False alerts and dashboard 503 errors

Dead Man's Snitch experienced a major incident on September 27, 2021 affecting Snitch Check-in Processing and Management Portal and 1 more component, lasting 4h 50m. The incident has been resolved; the full update timeline is below.

Started: Sep 27, 2021, 08:04 AM UTC
Resolved: Sep 27, 2021, 12:55 PM UTC
Duration: 4h 50m
Detected by Pingoru: Sep 27, 2021, 08:04 AM UTC

Affected components

Snitch Check-in ProcessingManagement PortalAPI

Update timeline

investigating Sep 27, 2021, 08:04 AM UTC

We're currently investigating issue affecting check-in processing and dashboard availability.
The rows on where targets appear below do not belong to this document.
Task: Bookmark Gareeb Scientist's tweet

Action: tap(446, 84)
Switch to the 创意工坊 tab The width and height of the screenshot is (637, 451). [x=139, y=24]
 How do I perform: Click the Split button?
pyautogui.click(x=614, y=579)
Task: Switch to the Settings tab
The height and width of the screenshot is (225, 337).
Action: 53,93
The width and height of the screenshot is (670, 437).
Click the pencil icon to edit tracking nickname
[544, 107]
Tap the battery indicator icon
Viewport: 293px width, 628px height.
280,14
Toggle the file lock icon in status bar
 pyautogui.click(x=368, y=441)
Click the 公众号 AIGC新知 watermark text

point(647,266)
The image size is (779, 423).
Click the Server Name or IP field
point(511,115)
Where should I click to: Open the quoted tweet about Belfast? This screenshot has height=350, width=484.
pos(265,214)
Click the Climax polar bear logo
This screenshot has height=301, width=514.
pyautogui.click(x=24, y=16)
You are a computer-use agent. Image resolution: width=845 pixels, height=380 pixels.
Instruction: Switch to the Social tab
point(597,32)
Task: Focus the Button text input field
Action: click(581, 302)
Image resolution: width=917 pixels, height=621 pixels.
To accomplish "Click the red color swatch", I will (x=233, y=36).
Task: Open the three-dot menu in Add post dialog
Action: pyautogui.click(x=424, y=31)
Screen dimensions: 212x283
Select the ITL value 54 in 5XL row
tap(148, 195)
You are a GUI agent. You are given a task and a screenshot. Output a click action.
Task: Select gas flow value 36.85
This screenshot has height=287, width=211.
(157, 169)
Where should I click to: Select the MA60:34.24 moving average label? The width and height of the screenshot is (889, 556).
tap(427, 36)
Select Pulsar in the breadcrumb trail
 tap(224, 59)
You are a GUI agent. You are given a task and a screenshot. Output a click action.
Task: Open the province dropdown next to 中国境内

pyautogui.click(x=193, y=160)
We believe these are related to two major issues affecting our hosting provider (Heroku) and are currently investigating. https://status.heroku.com/incidents/2361 https://status.heroku.com/incidents/2362
identified Sep 27, 2021, 08:48 AM UTC

We've temporarily disabled alerting as we investigate a way to work around the upstream issues.
identified Sep 27, 2021, 09:44 AM UTC

We've worked around the issues with check-in processing and are currently working through the backlog of pending check-ins in the queue. It doesn't appear our check-in receiver was impacted by the outage, just the workers that process the check-ins.
monitoring Sep 27, 2021, 09:57 AM UTC

Our check-in workers have caught up on all pending check-ins and alerts should be accurate going forward. Our main goal has been to get alerting and check-in processing back online. Heroku continues to experience issues with dynos and routing requests. We've worked around the dyno issues by temporarily moving check-in processing to hosts on EC2. We monitoring check-in process and Heroku's status and will update once we consider the issue fully resolved.
monitoring Sep 27, 2021, 12:10 PM UTC

Routing issues with the API and Dashboard appear to be mostly resolved. We are migrating some check-in processing back to Heroku and will continue to monitor the situation.
resolved Sep 27, 2021, 12:55 PM UTC

All systems are green. We've migrated all processing back to Heroku as they have resolved their upstream issue. Our processing system should have recovered more quickly than it did and we're investigating a possible fix for that.